たぶん、気付いたらハマっとったって感じが一番近い。他の男と喋っとったら割って入りたなるし、全部俺だけのモンやったらええのにってムカムカしたりもする。だってしゃあないやん。おはようって挨拶しただけやで? せやのにこいつ、めっちゃ嬉しそうにすんねん。近く座って喋ったら「宮くんおもろいね」って、楽しそうに笑いよんねん。そら好きにもなるわ。ほんで泣きぼくろがエロい。
「なあ、その宮くんってやめへん?」
「え……」
「サムとややこいし。侑って呼んでや」
「あつむ、くん」
「くんも要らん」
「……侑?」
「、…おん」
やばい。ちょっとキュンとした。
悟られんように俯いて深呼吸。ちゃうねん。俺は名前呼んで欲しいが為だけに、こんなん言い出したんとちゃうねん。

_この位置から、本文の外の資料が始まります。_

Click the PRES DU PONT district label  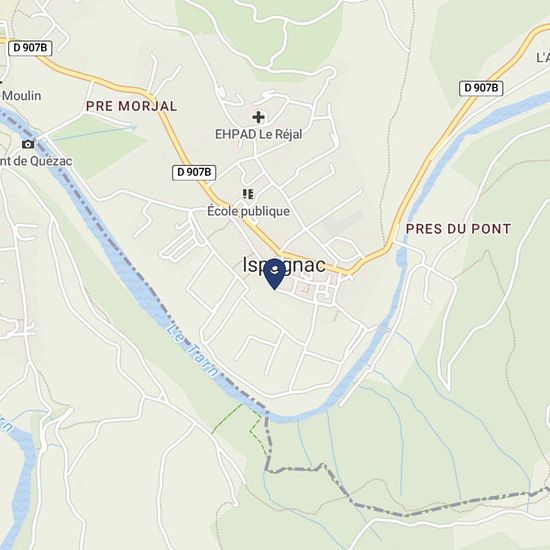pos(458,229)
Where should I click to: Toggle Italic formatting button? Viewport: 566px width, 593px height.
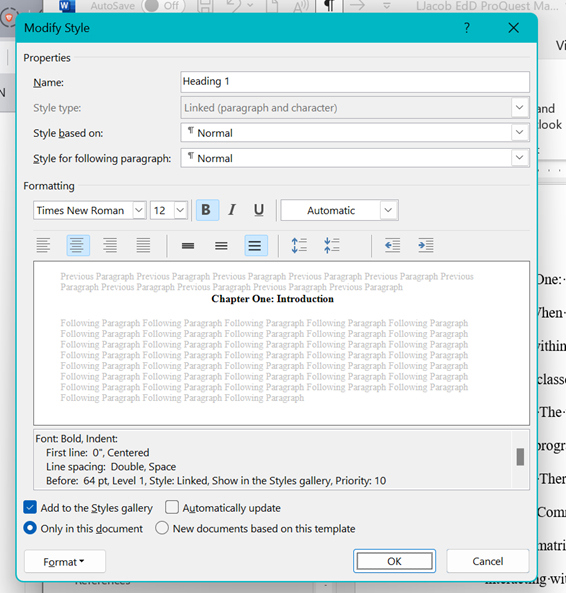point(232,210)
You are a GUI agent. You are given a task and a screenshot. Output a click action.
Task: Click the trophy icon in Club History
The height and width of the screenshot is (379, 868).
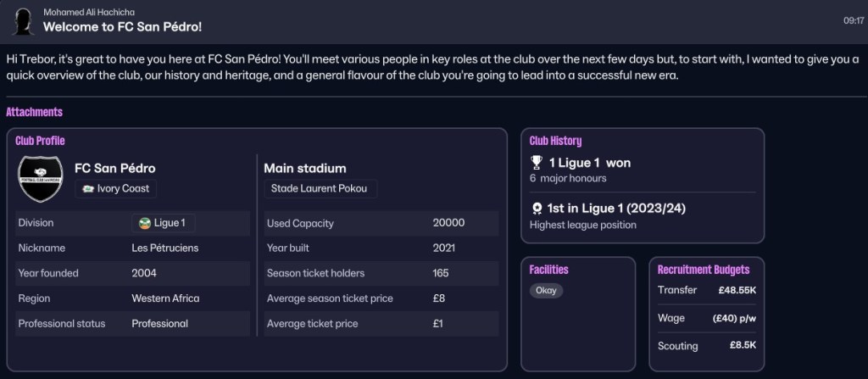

平常心を保ちつつ顔を上げる。真っ白な頬がちょっとだけ赤ぅなっとって、なんや俺の名前呼べんの嬉しいんかいなって都合のええように解釈する。可愛ええなあほんま。俺も名前で呼びたい言うたらどうなるんやろ。もっと赤なるんか、フリーズするんか、テンパるんか。
「なあ、俺も呼んでええ?」
「何を?」
「名前。なまえって」
「、」
答えは一瞬二番からの一番やった。一瞬固まって、ぶわって真っ赤になった後「……ええよ」って顔を逸らす。こっち向いてやって柔らかい頬っぺつついたら「今あかん」って阻止された。初めて握った手は簡単に折れてまいそうで、大事にしたらなあかんなあって思った。